Mensageiro dos deuses, guardião das ruas da Bahia, Exu é o protetor dos vereadores

foto texeira nova

José Carlos Teixeira*

“O ser humano é livre para

abraçar qualquer crença.”

(Mãe Stella de Oxóssi)

A Câmara Municipal da Feira de Santana ocupa, desde 1982, o prédio da antiga cadeia da cidade, erguido num ponto em que as ruas Visconde do Rio Branco e Intendente Rui se cruzam. Sua posição geográfica na malha urbana, no cruzamento de duas ruas, encerra um simbolismo místico muito forte.

Uma encruzilhada é um ponto neutro de onde se descortinam vários caminhos. O escolher qual seguir é decisão e destino de cada um.

As encruzilhadas são o território por excelência de Exu, o mensageiro dos deuses, o senhor dos destinos, o guardião das ruas dessa Bahia de todos os deuses. Ali, ele está sempre a postos para exercer seu importante papel de estabelecer a comunicação entre os homens e os orixás que formam o panteão de divindades do candomblé.

Olhando por esse prisma, Exu é o protetor dos vereadores. Afinal, não são suas excelências, como ele, agentes de transformação e mudança? Não lhes cabe estabelecer a comunicação entre os munícipes e os órgãos governamentais, assim como Exu o faz entre os homens e os orixás?

Assim o é, laroiê!

Causa estranheza, para dizer o mínimo, ver alguns vereadores feirenses ocuparem a tribuna daquela Casa para proferir candentes discursos de demonização de Exu, de satanização de uma das mais importantes divindades das religiões de matriz africana, em claras e repulsivas manifestações de intolerância religiosa, com a aquiescência da maioria dos seus pares escondida sob o manto da indiferença.

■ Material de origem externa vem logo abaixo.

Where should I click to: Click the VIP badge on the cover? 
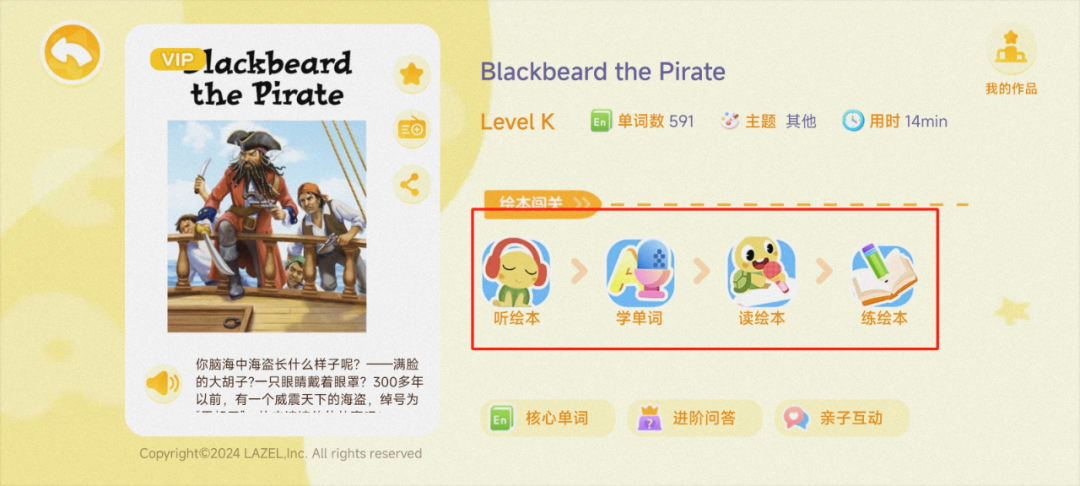tap(177, 59)
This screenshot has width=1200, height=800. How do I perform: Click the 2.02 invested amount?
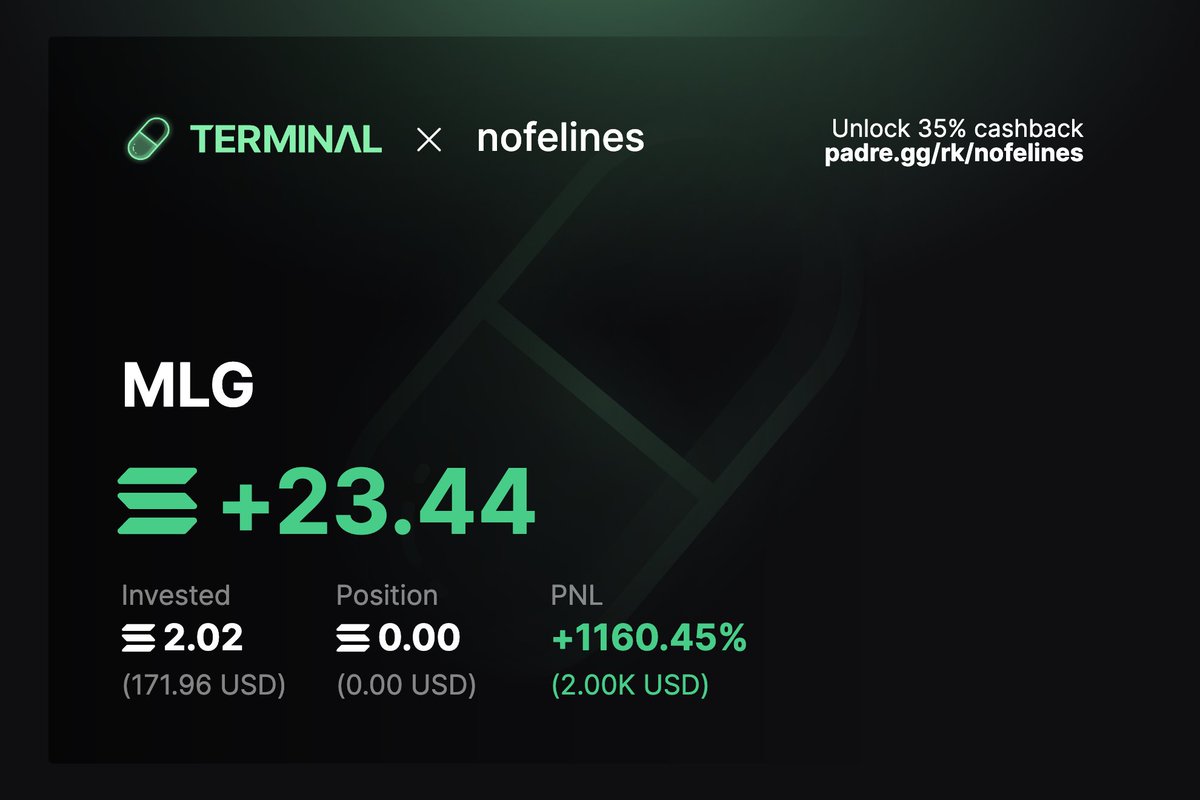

O pretexto para tais condenáveis manifestações chega a ser risível, não fosse o assunto tão sério: inconformismo com o fato de a escola de samba Acadêmicos do Grande Rio ter escolhido Exu como tema do enredo com que desfilou no Carnaval fora de época realizado semanas atrás no Rio de Janeiro, distante 1.500 quilômetros de Feira.

Tivessem suas excelências prestado atenção de fato ao desfile da escola de samba – que lhe valeu o título de campeã do Carnaval de 2022 – veriam que o enredo Fala, Majeté! Sete chaves de Exu, para além de homenagear o orixá, desmistifica a equivocada associação de Exu à figura do diabo e critica duramente o fundamentalismo que orienta e faz crescer esse equívoco.

A propósito: no mês passado, o experiente jornalista e sagaz pesquisador Jorge Ramos, lembrou que há 100 anos, em 1920, o chefe de polícia Pedro de Azevedo Gordilho, invadiu o terreiro do Pai Jubiabá (Severiano Manoel de Abreu, imortalizado na obra de Jorge Amado) e apreendeu a cadeira de comando do tata de inquice durante uma batida policial. A cadeira só foi devolvida 95 anos depois – e hoje é peça de destaque no memorial do terreiro Mokambo.

O chefe de polícia – tratado por Jorge Amado como o delegado Pedrito Gordo no livro Tenda dos Milagres – entrou para a história, mas como o terror dos praticantes do culto afro, aos quais perseguia com violência, arrombando as portas dos candomblés, destruindo pejis, apreendendo objetos do culto, prendendo e até mesmo espancando babalaôs e mães-de-santo.

É triste. Mais de um século se passou e Pedrito Gordo ainda tem admiradores nesta Bahia de todos os santos, orixás e encantados.

 

*José Carlos Teixeira é jornalista, graduado em comunicação social pela Universidade Federal da Bahia e pós-graduado em marketing político pela Universidade Católica do Salvador.